Reproduce every line of the material below verbatim, leaving out the pictures.
######
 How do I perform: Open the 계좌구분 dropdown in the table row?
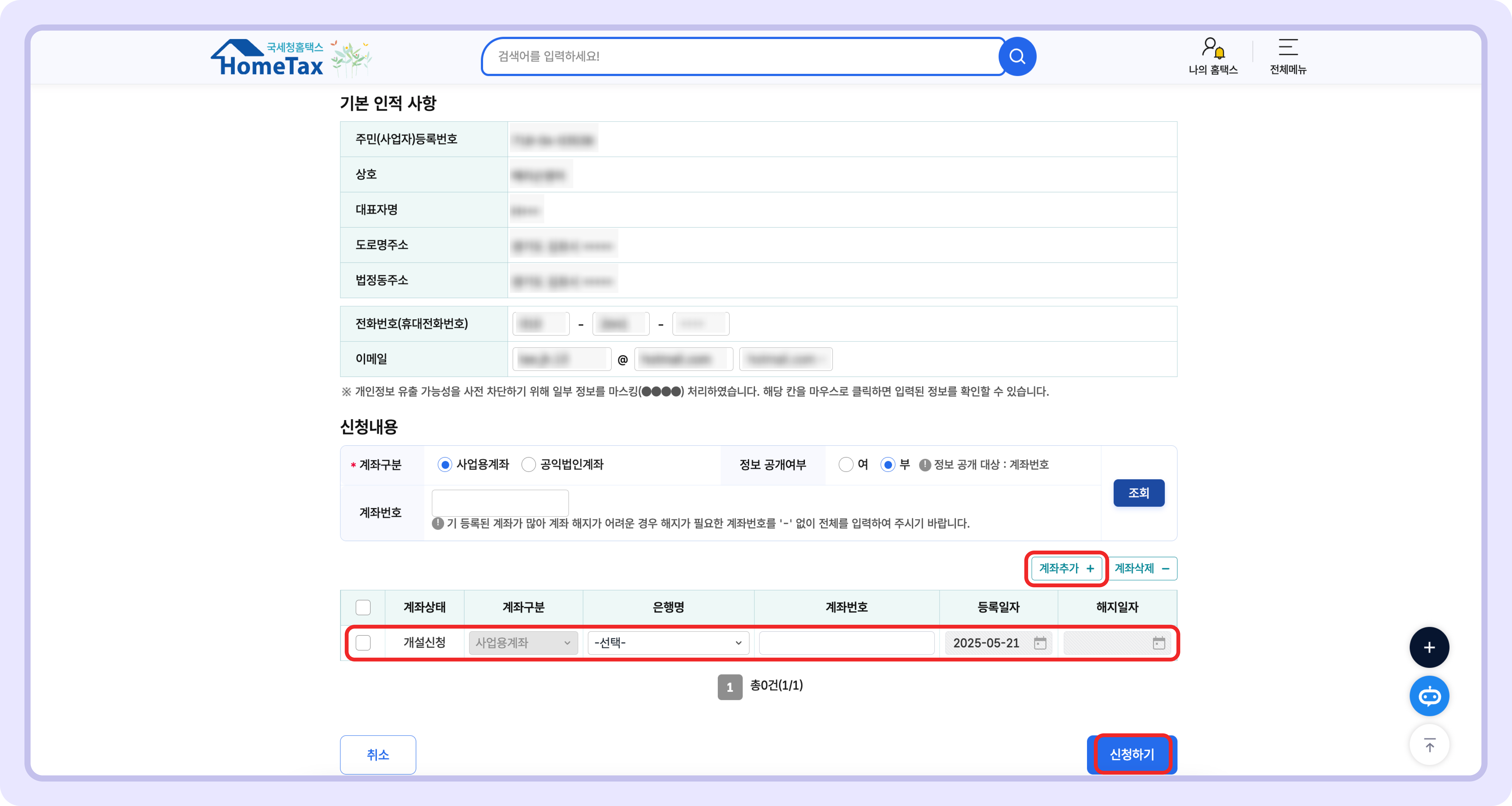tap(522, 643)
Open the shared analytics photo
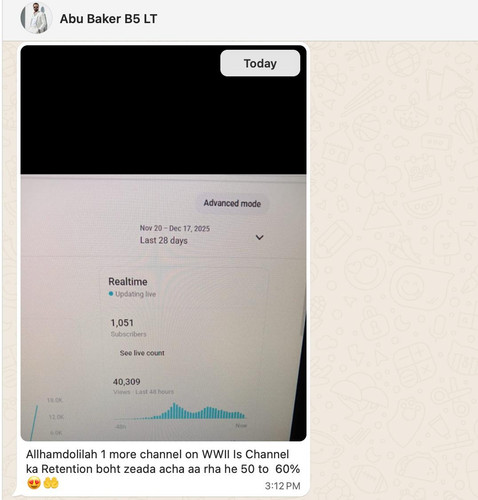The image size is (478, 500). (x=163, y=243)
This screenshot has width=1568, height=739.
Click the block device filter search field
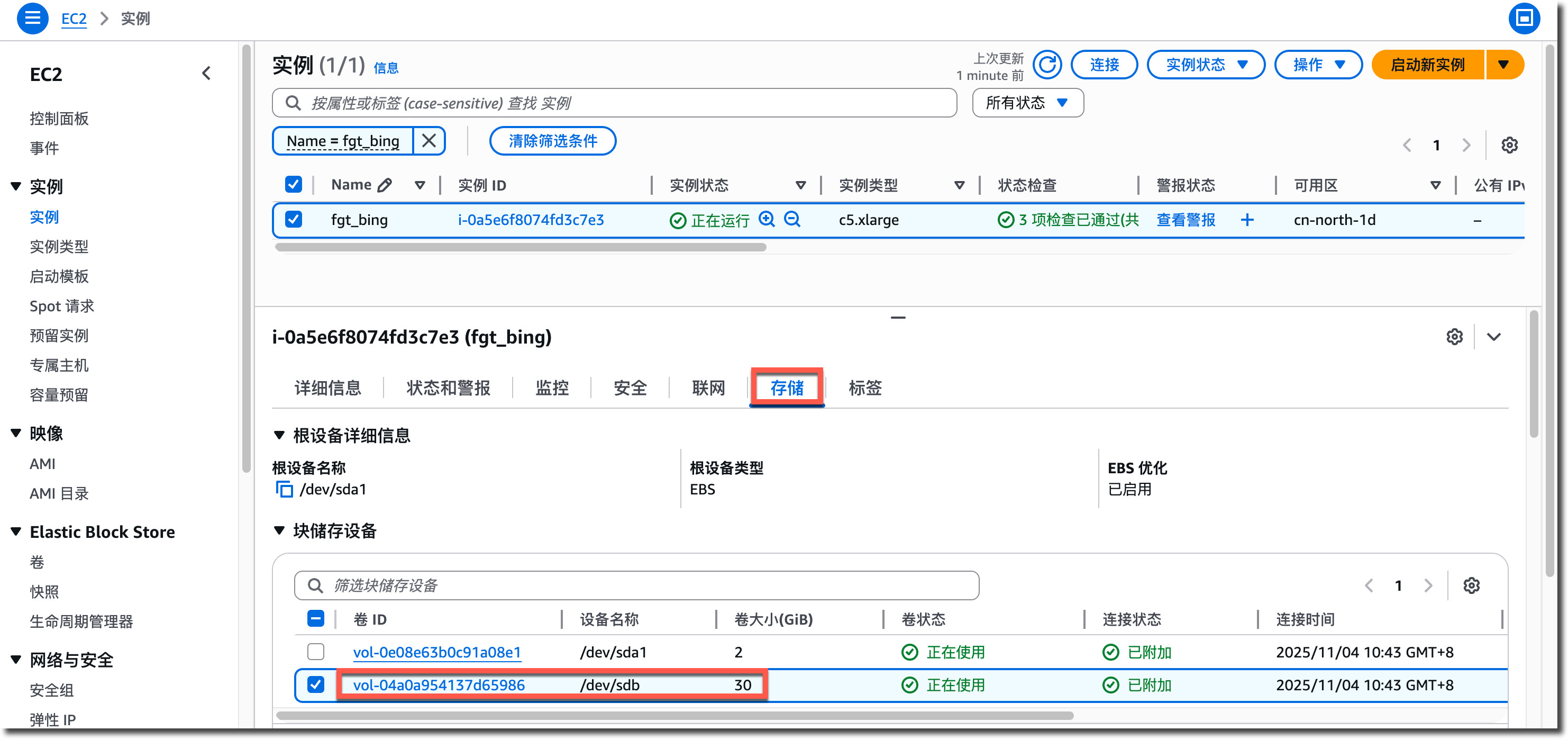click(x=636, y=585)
######
→ **Correct answer**:
 How do I perform: Open the 계좌구분 dropdown in the table row?
tap(522, 643)
Open the shared analytics photo
The image size is (478, 500). (x=163, y=243)
This screenshot has width=1568, height=739.
Click the block device filter search field
click(x=636, y=585)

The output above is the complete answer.